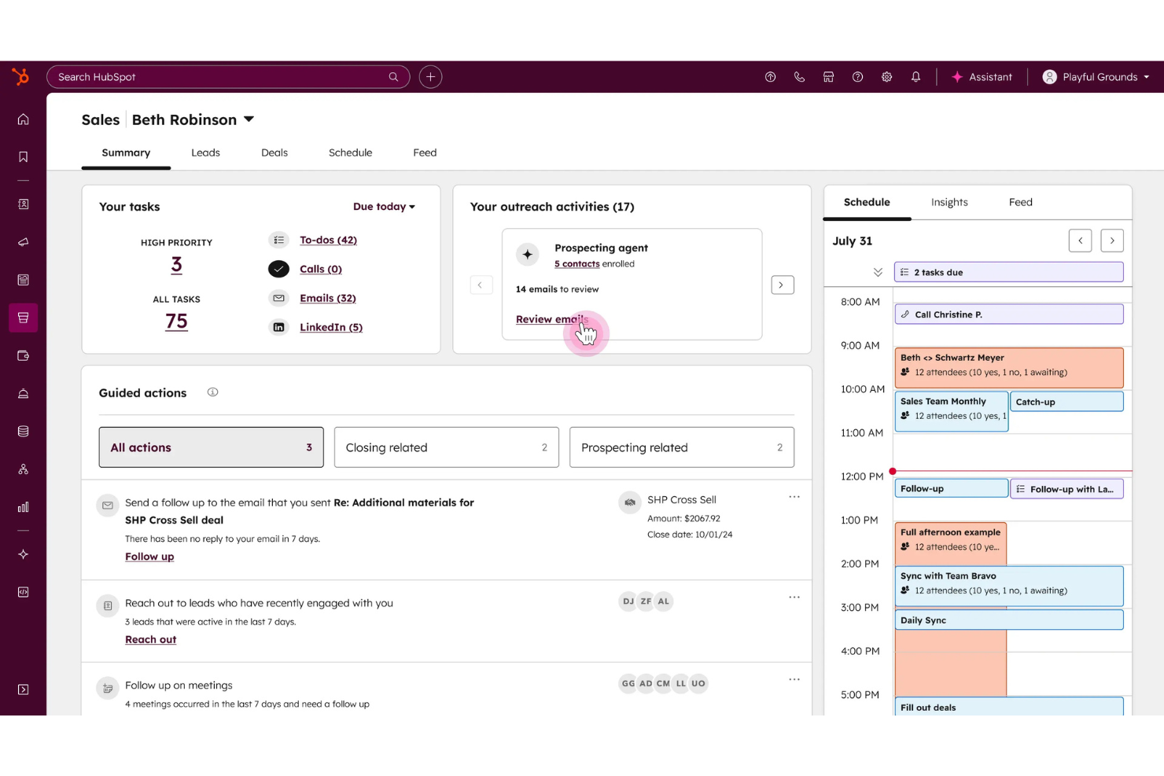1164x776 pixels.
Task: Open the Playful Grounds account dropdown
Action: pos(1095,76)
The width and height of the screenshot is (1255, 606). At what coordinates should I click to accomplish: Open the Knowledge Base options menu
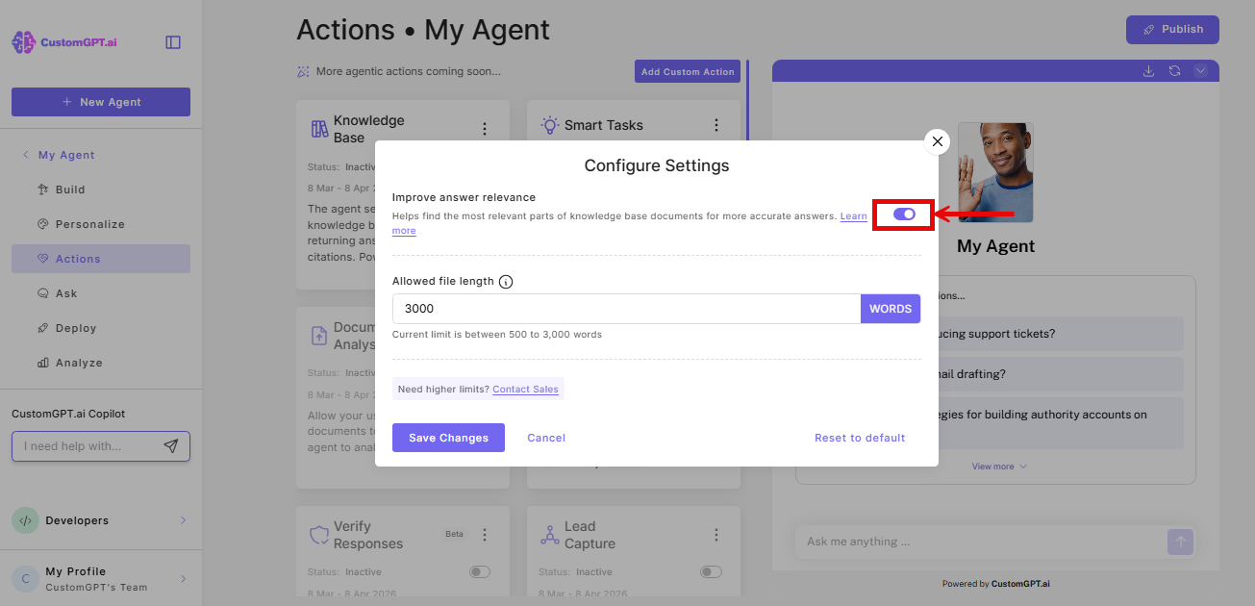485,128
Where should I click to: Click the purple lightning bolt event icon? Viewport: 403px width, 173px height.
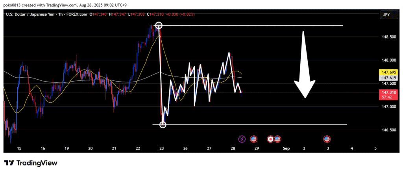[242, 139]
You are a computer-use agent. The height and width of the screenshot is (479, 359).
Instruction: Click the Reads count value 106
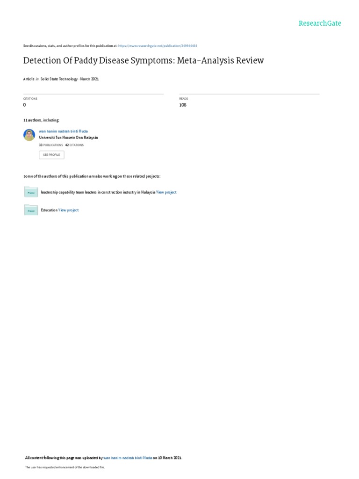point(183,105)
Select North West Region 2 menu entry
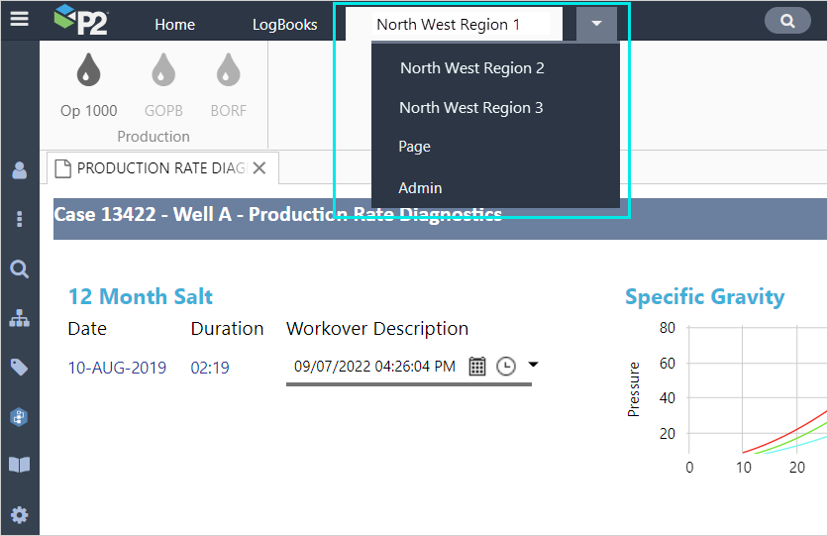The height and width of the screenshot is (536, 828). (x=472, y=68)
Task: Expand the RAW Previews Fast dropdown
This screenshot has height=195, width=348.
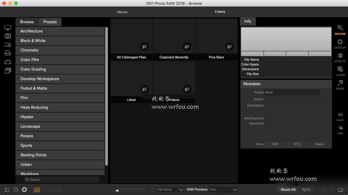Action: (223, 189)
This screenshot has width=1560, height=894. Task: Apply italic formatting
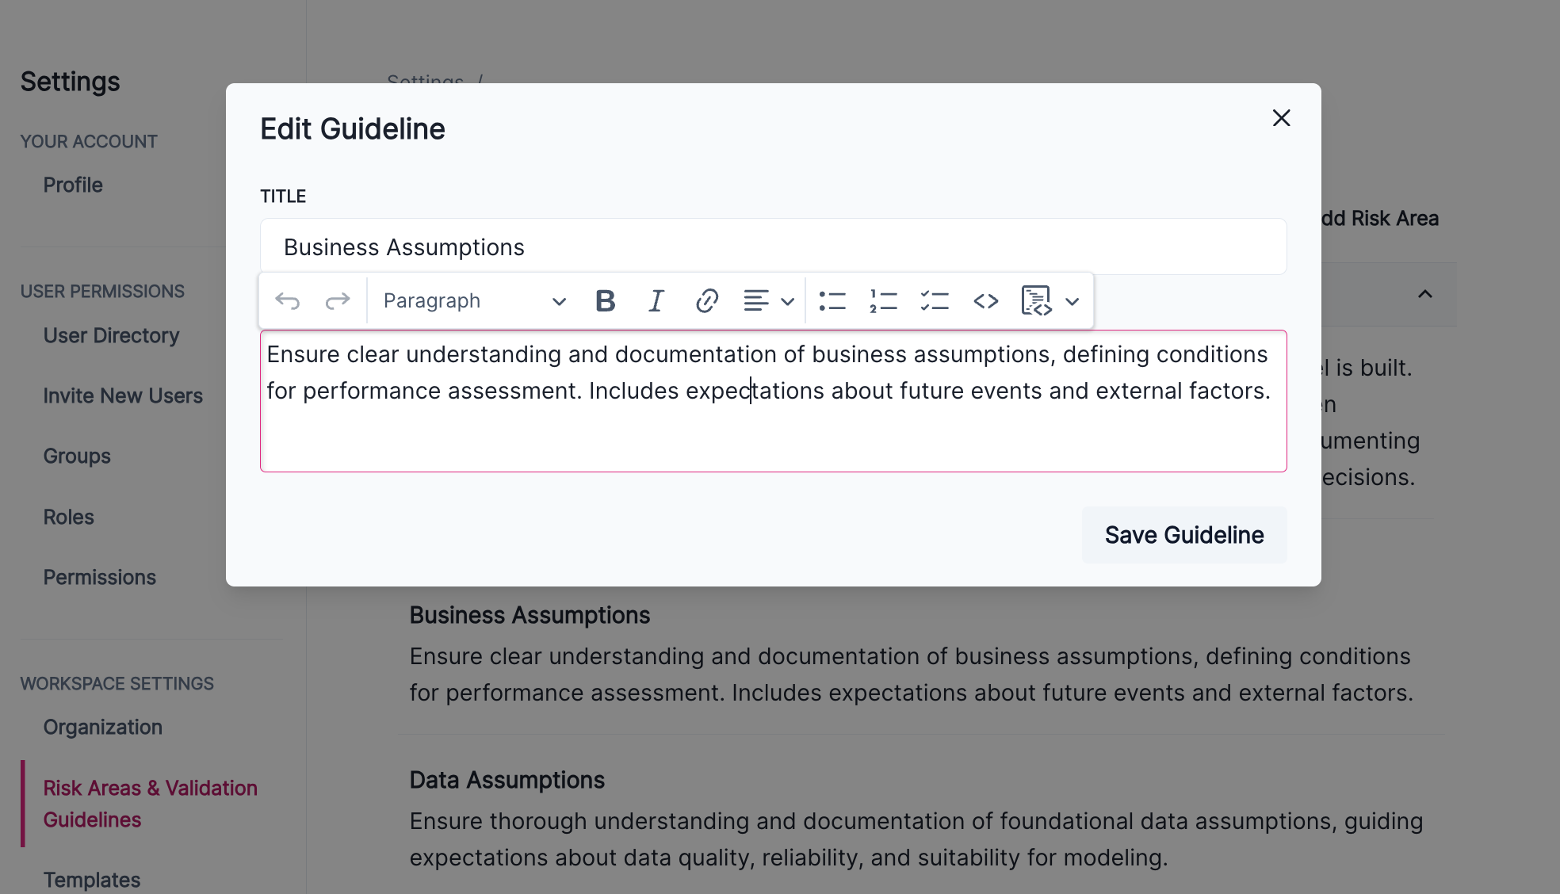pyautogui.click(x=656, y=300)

* * *

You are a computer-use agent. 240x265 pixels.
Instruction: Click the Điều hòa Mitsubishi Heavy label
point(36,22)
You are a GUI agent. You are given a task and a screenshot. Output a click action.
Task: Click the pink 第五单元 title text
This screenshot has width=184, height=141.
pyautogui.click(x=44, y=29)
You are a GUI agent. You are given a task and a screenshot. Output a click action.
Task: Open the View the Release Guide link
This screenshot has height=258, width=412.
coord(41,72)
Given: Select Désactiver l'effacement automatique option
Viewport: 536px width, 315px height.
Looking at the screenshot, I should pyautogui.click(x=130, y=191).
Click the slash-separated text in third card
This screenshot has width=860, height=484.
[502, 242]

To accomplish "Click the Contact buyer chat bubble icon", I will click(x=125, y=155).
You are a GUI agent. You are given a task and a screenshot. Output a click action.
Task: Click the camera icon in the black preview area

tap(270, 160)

==

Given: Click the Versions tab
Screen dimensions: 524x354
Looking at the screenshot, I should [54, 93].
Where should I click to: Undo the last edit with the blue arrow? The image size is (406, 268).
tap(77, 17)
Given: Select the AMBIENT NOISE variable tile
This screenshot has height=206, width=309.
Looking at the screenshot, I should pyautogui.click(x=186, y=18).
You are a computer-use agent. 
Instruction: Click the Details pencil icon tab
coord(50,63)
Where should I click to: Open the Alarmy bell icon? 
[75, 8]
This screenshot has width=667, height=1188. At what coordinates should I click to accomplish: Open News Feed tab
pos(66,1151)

**DIRECTIONS:** Taking the entries above, print exactly the lines starting at the line with "Screen dimensions: 524x354" and ending at the line with "Given: Select the AMBIENT NOISE variable tile", both included.

**THE COMPLETED TASK:**
Screen dimensions: 524x354
Looking at the screenshot, I should [54, 93].
Where should I click to: Undo the last edit with the blue arrow? The image size is (406, 268).
tap(77, 17)
Given: Select the AMBIENT NOISE variable tile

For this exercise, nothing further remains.